We haven’t measured the impact of using lead lists and lead filtering tools, but if you have metrics on it we’d love to see them. We’re a very small company, so it’s harder to justify the cost of tools like Datanyze (the larger the sales team, the more sense it makes, since it only takes one seat to generate your leads). For now I’m using Email Hunter, toofr, and Bulk Email Checker to guess and check email lists.

Even with list tools, it’s good practice to use an email validator. List making is a messy game, and every tool I’ve seen returns a lot of bad info. If you have a list generator you love, let us know.

Future impact

A lot of companies already share email copy internally (if you don’t, you should). A lot of companies have scripts and templates, often built off the work of an early top performer, but without any process to iterate and improve. Some companies have done A/B tests and optimized language. That’s great. That’s mandatory.

But there’s a next step, a step only accessible once outbound is standardized and automated. A step nobody is doing yet. That step is to measure which copy, campaign length, and timing works best for each prospect segment, extracted from millions of emails sent to thousands of companies. Do VPs prefer shorter emails than directors? Do women prefer warmer language than men? Is it better to bump a conversation or change the subject line? Which metrics matter more to tech companies vs ad companies?

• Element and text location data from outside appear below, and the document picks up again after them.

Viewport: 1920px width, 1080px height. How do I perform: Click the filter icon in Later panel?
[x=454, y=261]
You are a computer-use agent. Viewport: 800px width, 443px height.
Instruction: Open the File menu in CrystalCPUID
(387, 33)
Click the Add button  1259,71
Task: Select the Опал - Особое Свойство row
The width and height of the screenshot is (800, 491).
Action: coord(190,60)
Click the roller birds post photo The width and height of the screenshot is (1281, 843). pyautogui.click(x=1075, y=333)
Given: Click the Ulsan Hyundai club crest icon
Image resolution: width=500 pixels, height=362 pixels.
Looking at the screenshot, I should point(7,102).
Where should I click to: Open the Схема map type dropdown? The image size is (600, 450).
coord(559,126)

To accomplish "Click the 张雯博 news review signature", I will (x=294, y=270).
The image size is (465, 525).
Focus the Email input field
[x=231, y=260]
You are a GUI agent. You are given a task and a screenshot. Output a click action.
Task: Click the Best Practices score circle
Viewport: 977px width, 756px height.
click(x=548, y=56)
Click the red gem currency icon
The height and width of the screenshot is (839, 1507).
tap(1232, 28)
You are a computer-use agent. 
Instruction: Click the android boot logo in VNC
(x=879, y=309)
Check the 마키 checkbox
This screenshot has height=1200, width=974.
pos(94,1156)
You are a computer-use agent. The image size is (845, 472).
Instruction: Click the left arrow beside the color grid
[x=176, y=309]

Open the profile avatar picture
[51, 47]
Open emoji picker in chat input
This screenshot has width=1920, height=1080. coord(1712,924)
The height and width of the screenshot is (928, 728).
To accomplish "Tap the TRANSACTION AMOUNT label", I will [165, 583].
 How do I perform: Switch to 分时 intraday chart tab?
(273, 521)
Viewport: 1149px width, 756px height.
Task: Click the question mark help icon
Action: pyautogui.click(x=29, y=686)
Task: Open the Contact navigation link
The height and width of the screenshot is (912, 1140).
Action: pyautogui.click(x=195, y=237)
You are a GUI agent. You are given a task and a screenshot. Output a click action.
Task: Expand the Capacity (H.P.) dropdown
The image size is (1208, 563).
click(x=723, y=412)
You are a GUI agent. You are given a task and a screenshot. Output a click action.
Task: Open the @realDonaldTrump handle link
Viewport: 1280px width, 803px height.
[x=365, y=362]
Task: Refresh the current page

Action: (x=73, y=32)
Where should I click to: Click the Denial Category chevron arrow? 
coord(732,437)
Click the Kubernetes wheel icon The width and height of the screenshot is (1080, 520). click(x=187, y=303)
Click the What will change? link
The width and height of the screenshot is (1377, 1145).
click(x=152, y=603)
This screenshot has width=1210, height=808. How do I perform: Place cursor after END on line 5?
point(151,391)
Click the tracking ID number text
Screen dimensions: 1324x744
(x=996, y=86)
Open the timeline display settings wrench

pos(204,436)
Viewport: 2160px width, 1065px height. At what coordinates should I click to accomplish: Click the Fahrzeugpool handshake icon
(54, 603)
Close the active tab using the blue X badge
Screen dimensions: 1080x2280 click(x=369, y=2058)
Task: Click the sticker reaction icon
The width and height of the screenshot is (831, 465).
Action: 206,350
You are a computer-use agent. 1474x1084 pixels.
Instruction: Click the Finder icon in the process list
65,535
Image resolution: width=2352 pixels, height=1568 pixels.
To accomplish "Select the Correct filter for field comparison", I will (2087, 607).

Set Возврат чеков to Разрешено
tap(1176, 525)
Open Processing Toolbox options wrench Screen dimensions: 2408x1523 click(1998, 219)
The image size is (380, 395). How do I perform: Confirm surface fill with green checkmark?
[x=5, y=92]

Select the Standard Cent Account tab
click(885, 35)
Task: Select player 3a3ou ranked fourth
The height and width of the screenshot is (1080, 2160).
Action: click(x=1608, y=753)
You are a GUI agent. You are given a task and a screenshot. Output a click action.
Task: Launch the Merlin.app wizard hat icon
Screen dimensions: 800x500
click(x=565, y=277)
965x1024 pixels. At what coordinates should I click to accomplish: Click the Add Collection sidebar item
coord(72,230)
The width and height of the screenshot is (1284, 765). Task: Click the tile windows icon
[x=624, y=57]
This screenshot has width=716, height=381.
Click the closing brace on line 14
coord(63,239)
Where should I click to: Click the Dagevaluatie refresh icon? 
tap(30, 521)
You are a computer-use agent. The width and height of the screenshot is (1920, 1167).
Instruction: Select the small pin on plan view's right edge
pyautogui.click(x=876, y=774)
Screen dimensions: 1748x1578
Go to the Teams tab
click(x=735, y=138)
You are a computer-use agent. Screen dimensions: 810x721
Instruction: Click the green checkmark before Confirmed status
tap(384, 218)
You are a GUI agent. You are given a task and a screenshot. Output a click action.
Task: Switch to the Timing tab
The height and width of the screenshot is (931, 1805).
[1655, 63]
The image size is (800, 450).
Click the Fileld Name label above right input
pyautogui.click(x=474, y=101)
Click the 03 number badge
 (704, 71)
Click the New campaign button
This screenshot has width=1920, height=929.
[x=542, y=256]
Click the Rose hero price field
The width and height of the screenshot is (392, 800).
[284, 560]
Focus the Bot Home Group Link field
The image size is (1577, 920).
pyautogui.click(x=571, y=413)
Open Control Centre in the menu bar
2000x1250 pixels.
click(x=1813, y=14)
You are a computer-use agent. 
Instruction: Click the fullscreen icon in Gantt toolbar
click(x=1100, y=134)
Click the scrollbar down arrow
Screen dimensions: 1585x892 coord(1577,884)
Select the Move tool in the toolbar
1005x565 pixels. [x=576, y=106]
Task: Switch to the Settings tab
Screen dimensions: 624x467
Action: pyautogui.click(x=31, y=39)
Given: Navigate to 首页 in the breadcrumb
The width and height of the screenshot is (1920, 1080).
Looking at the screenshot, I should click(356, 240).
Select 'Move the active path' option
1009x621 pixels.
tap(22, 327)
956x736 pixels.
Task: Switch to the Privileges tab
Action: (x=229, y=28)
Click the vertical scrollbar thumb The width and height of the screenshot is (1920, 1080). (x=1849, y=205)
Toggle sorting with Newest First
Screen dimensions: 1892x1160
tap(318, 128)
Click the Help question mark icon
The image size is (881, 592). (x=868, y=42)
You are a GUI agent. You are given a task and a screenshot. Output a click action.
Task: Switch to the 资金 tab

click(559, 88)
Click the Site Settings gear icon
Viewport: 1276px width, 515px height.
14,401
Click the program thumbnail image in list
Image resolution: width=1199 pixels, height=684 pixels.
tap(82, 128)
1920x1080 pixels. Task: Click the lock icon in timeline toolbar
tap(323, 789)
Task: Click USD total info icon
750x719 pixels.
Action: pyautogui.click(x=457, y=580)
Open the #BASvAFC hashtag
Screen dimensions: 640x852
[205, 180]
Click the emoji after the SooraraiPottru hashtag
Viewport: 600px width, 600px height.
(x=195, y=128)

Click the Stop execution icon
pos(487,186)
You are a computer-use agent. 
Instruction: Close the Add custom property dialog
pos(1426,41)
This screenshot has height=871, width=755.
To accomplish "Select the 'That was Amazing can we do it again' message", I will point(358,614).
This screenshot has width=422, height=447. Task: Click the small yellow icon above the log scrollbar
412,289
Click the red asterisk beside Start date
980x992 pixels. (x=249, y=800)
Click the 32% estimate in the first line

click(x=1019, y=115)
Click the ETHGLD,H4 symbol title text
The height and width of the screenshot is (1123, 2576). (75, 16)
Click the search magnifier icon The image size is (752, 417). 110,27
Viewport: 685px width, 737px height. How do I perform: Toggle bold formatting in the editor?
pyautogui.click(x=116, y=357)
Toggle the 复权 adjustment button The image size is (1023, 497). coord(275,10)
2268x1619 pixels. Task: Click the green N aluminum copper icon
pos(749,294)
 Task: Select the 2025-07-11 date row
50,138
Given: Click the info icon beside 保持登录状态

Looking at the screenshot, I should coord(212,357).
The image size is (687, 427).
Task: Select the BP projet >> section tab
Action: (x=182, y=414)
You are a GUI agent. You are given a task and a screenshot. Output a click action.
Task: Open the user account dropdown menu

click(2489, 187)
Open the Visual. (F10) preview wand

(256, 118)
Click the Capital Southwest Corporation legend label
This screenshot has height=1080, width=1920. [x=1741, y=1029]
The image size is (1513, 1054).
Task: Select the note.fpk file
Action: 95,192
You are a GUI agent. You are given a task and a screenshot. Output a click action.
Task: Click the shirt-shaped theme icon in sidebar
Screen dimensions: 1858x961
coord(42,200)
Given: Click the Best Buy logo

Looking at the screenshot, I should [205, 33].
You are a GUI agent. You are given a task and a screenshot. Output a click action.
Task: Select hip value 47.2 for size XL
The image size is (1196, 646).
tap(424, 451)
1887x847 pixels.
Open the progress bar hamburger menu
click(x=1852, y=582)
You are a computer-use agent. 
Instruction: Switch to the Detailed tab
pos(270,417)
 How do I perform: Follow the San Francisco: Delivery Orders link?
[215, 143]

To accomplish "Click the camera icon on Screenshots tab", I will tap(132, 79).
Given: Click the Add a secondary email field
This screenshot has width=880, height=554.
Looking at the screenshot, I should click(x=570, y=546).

That’s the direction outbound marketing has been going for B2C. It’s time for outbound B2B sales to catch up. Outbound sales has always been a low-percentage game, with connects and replies ranging from 1–15% and SQLs many times lower than that. There is a huge amount of room for improvement, and standardized automation and metrics is the best way to do it.

The door-to-door salesman is dead.

The copy-pasting SDR is next.

Long live the data-driven SDR, commander of an invisible robot army.